Subject: Re: LPRng vs CUPS
To: None <netbsd-users@NetBSD.org>
From: Chuck Yerkes <email@example.com>
Date: 07/14/2004 21:55:19
Quoting Richard Rauch (firstname.lastname@example.org):
> Why use *either* LPRng or CUPS? (^&
> I've been using the printer spool that ships with NetBSD. I have been
> able to interoperate with an LPRng-based network from my laptop (my
> laptop was just a client in that network) and I find that the native
> spooling has ample flexibility for me.
I've been over LPR since Sun pulled YP support out of SunOS 4.x
when they moved from 3.5.
What's do I like about lprng?
I can use 1 directory for ALL printers (really useful on an
enduser machine or some machine that just doesn't handle lots
I can pull 'printcap' information from elsewhere. Like NIS or
LDAP or a SQL server or about any client/server type app. Or
I was over lpr when I had to move or rename or add or delete
printers on 200 machines at time. When Sun demo'd a UI that
became Admin[S]Tool during a Solaris 2.0 beta show, I asked
the demo guy how we'd add 20 printers to 200 machines, with
several of the printers having 4-6 queues (duplex/simplex,
landscape/portrait, 1up/2up and all combinations thereof).

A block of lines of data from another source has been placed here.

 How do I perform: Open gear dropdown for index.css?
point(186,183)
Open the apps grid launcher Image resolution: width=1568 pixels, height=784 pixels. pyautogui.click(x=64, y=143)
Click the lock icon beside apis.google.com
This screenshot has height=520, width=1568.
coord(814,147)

Um, well, you'd want to do that from the CLI (shell).
Great, cute OS you have there. Can I have 4.1.3 for the
Classic please? (and we got _u1).
Further LPR is 1975? Printers are able to talk back.
I want a popup that tells *me* (the one who sent the job) that
the printer is out of paper. Or it's waiting for A4.
I've punted with zephyr grams in times of yore.
I've also taken my Mac laptop into work and "oops! there's
something in the queue for the home laser printer" (powersuckr).
Select item, drag it to queue for Work Printer (mopier)
and it prints. Mom can handle that.
More important, my assistant can move unwanted items from
one printer queue to other when the main printers gone
So no, in my view lpr barely meets the need and hasn't been
replaced because it, well, barely meets that need.
I'll skip over spending 2 years working for an CAD var and
fighting the EVIL serial settings for various plotters.
"8n1@9600b" no, you have to learn xc# and sc# somethings.
A main reason I'll never use a direct connect serial printer.